Bankruptcy and unpaid wage claimants reach the Supreme Court

Updated 12/07/2016: See Czyzewski v. Jevic: Supreme Court argument review

Unsecured creditors got all the goodies in a bankruptcy even though laid-off truck drivers had a higher priority under the U.S. Bankruptcy Code. Why is that? Jevic Transportation filed a Chapter 11 (reorganization) bankruptcy petition. Jevic had already laid off its truck drivers, and the drivers filed a class-action complaint against Jevic claiming violation of the Worker Adjustment and Retraining Notification (WARN) Act by failing to give the drivers 60 days written notice prior to a mass layoff.

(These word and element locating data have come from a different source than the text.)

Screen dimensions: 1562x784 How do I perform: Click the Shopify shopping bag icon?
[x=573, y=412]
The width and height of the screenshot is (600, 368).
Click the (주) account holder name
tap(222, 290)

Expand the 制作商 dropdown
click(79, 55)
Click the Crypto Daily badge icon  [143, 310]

Jevic owed about $53 million to its lenders, who held a first-priority lien on most of the company’s assets. And the drivers' claim was worth about $12.4 million – including an $8.3 million wage claim that had priority under the bankruptcy code. Yet Jevic had only $1.7 million in cash to distribute to its creditors, and a creditor had a lien on that. Have you noticed that even if the drivers had been given their priority there would not be anything left to pay them?

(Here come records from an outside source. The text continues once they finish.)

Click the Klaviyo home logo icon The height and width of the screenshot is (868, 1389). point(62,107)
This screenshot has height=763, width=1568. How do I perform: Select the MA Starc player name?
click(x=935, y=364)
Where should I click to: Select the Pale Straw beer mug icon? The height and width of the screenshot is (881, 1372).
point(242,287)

So the official unsecured creditors’ committee and the secured lender negotiated a settlement under which the lender set aside some money to distribute to unsecured creditors. This "structured dismissal" did not follow the bankruptcy priorities, which would have preferred the wage claims.

All of this was OK according to the 3rd Circuit [opinion here], even though other courts have disagreed. The US Supreme Court granted certiorari in Czyzewski v. Jevic Holding Corporation (certiorari granted 06/28/2016). [Briefing here] Arguments will be scheduled for the Fall of 2016.

The official question presented in the certiorari petition:

Whether a bankruptcy court may authorize the distribution of settlement proceeds in a manner that violates the statutory priority scheme.